--- begin ---
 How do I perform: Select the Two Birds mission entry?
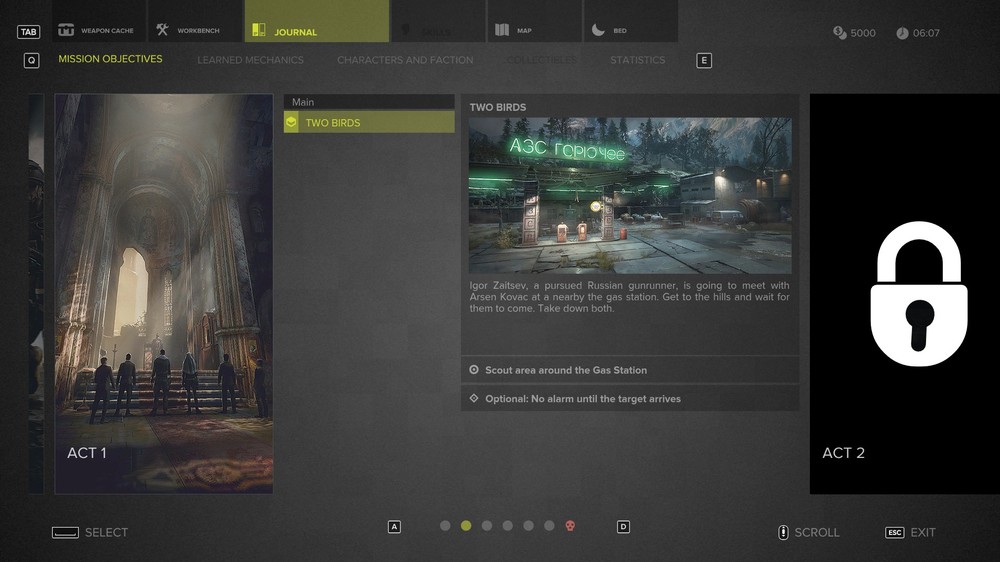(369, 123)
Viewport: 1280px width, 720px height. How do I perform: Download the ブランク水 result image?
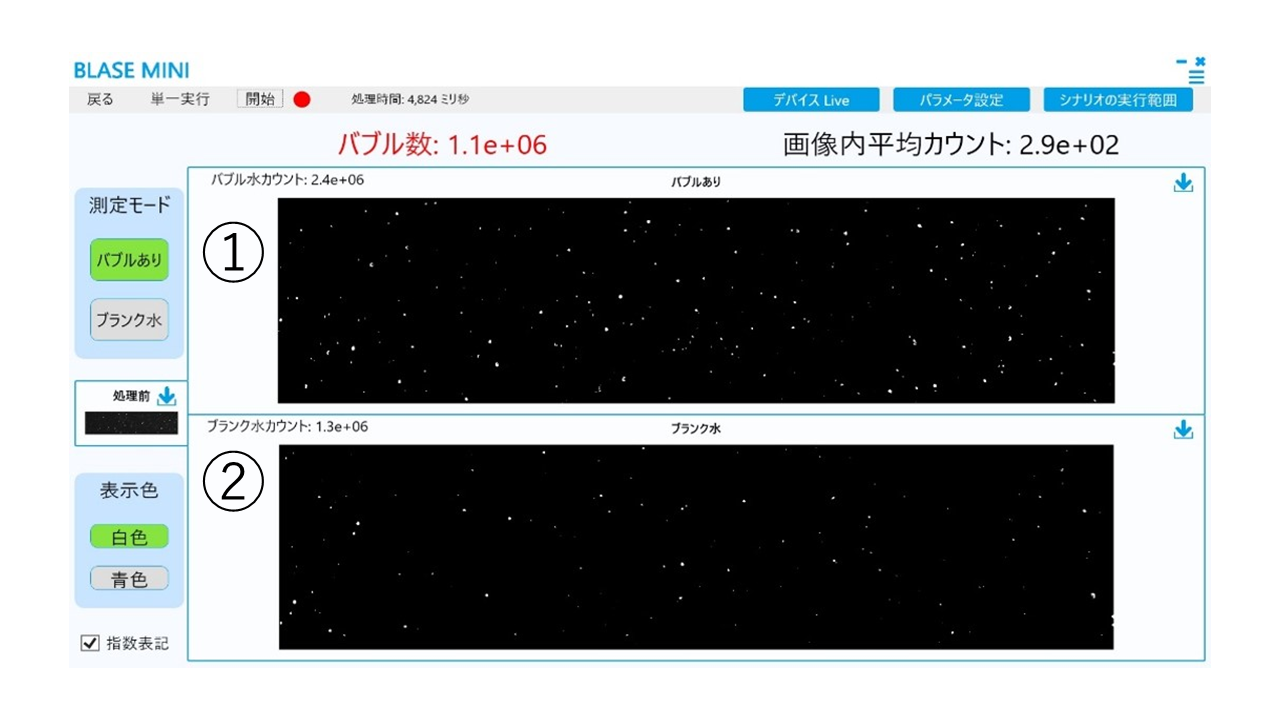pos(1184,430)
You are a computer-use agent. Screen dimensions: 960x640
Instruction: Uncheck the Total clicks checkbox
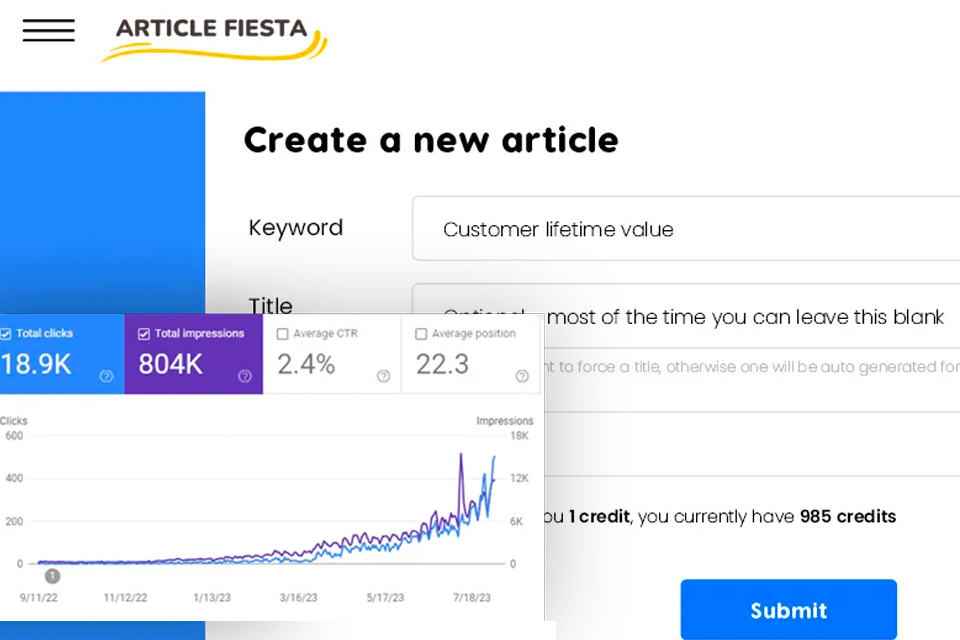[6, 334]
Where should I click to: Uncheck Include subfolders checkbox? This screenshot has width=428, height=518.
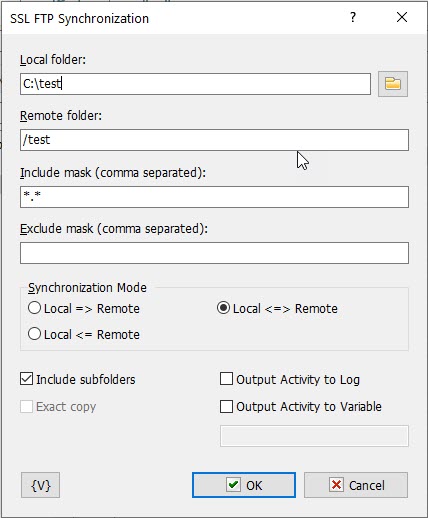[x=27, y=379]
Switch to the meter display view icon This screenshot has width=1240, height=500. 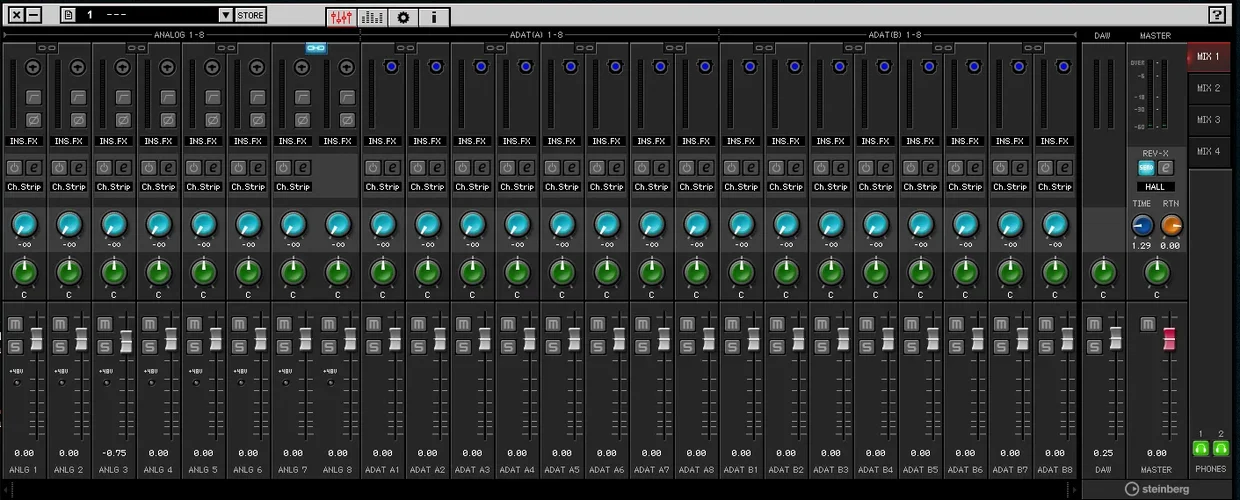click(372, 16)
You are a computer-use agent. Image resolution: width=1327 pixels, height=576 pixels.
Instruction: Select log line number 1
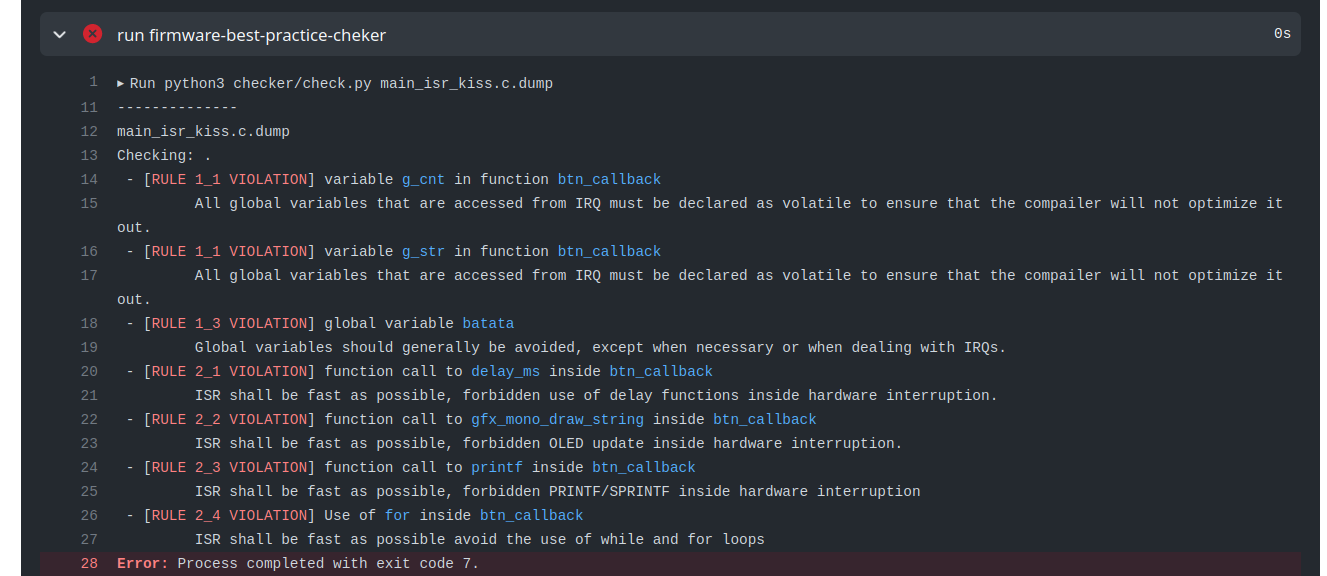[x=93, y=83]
--- end ---
• _Short problem_
Write out everything from the line containing "You are a computer-use agent. Image" down to the end of the entries, including both ends, reproducing each line precisely and leaving out the pictures.

• _Correct response_
You are a computer-use agent. Image resolution: width=1327 pixels, height=576 pixels.
Instruction: Select log line number 1
[x=93, y=83]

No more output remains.